# Text for analysis:

From the Land 1/18

food for thoughtsalad mix and swiss chard from Crooked Sky, butternut squash and garlic from Sun Sufficiency, onions from Whipstone, sprouts (choice of alfalfa, broccoli or radish) from SproutKidz, grapefruit from the Hawkins’, and pickled root veggies (choice of daikon radish and carrot, just daikons, or beets) from Crooked Sky Farms and prepared by me!

chioggia beets: Allium sativum

Garlic has been used for thousands of years as both food and medicine. Especially relevant in cold and flu season, garlic is not only delicious but can help prevent heart disease, high cholesterol, high blood pressure, to boost the immune system, and may even help prevent cancer, as it’s high content of antioxidants destroy free radicals!

Eat it raw to get the most out of this health-giving food. Second best, though, is to let it sit after chopping or mincing before putting it in the pan or otherwise changing its temperature or pH, which lets the alliinase enzymes get to work. Microwaving or boiling the whole clove has been found to decrease the cancer-protective properties. Research suggests including garlic in at least one meal each day – at least 1/2 clove per serving.

The bulbs of garlic you pick up from CSA today can supplement your garlic habit for years to come! In our growing climate, garlic can be planted either late fall or early spring. For spring planting, make sure that the cloves are chilled and then plant in late February or March. One clove will yield one bulb. Plant the clove pointy side up in well-draining soil in a sunny location. Space the cloves 4-6 inches apart, and plant them 2 inches deep. Water to keep moist, but make sure you don’t overwater or the cloves will rot. Harvest when the tops dry out. Check out for more info!

# Record excerpts:
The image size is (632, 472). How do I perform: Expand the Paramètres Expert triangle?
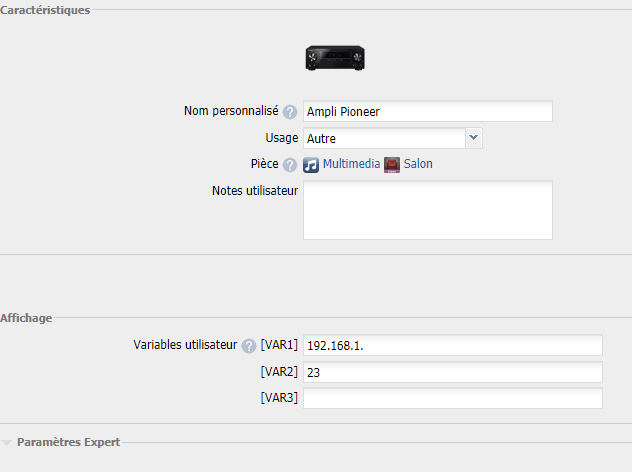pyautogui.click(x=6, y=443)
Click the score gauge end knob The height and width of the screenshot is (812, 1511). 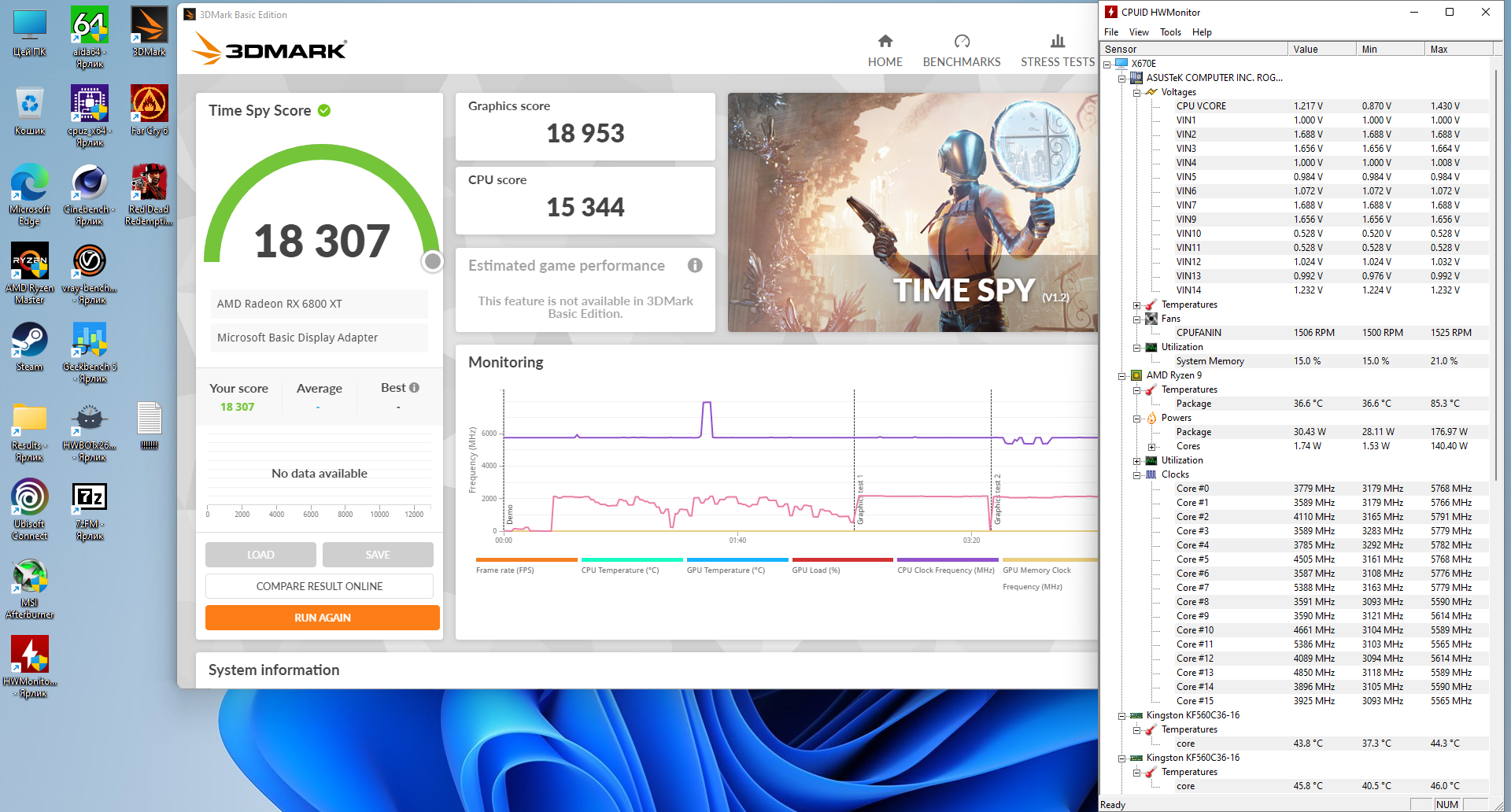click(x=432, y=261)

--

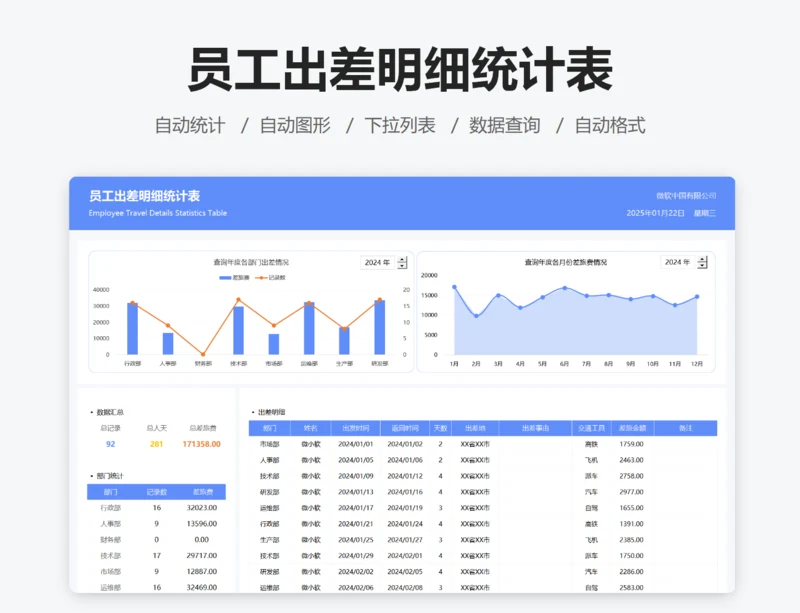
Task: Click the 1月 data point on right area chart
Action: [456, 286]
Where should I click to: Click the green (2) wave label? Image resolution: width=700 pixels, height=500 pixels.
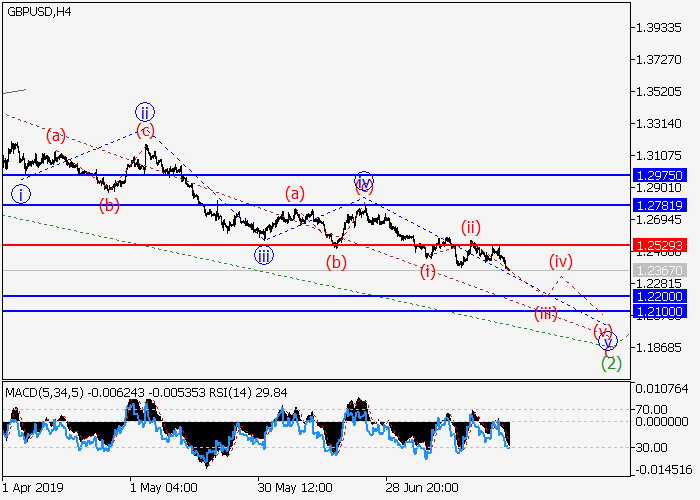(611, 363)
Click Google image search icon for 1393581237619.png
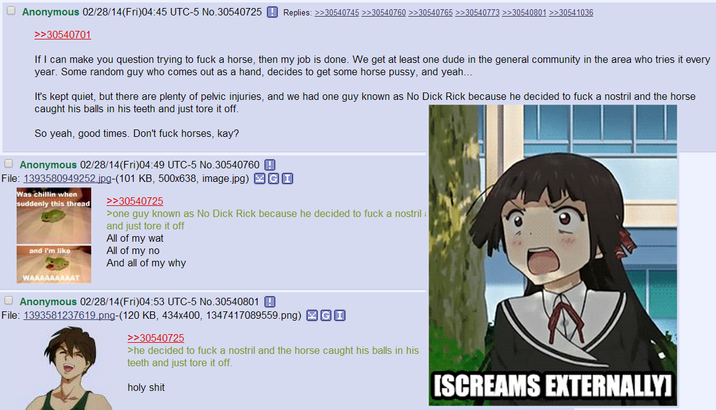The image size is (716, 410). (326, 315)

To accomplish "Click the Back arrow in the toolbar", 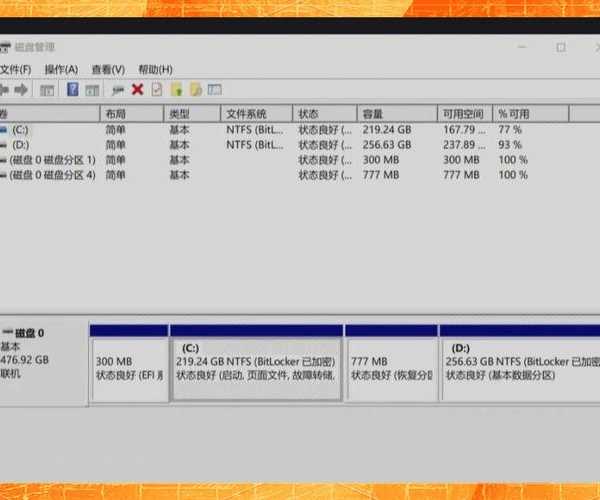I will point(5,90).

* * *

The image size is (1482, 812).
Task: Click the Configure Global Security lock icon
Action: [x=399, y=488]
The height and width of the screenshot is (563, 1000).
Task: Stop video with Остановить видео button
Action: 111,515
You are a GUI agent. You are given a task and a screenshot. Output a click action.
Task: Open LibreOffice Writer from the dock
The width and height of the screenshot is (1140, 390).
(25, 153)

# Complete the following:
1: Using the From the Land text, can you answer these?
(a) What cooking methods have been found to decrease garlic's cancer-protective properties?
(b) How much garlic does research suggest eating, and how often?
(c) How far apart and how deep should garlic cloves be planted?
2: Could you write out the part of the From the Land text starting at "Eat it raw to" and ending at "clove per serving."?

# Answers for the exercise:
1:
(a) Microwaving or boiling the whole clove.
(b) At least 1/2 clove per serving, in at least one meal each day.
(c) 4-6 inches apart and 2 inches deep.

2:
Eat it raw to get the most out of this health-giving food. Second best, though, is to let it sit after chopping or mincing before putting it in the pan or otherwise changing its temperature or pH, which lets the alliinase enzymes get to work. Microwaving or boiling the whole clove has been found to decrease the cancer-protective properties. Research suggests including garlic in at least one meal each day – at least 1/2 clove per serving.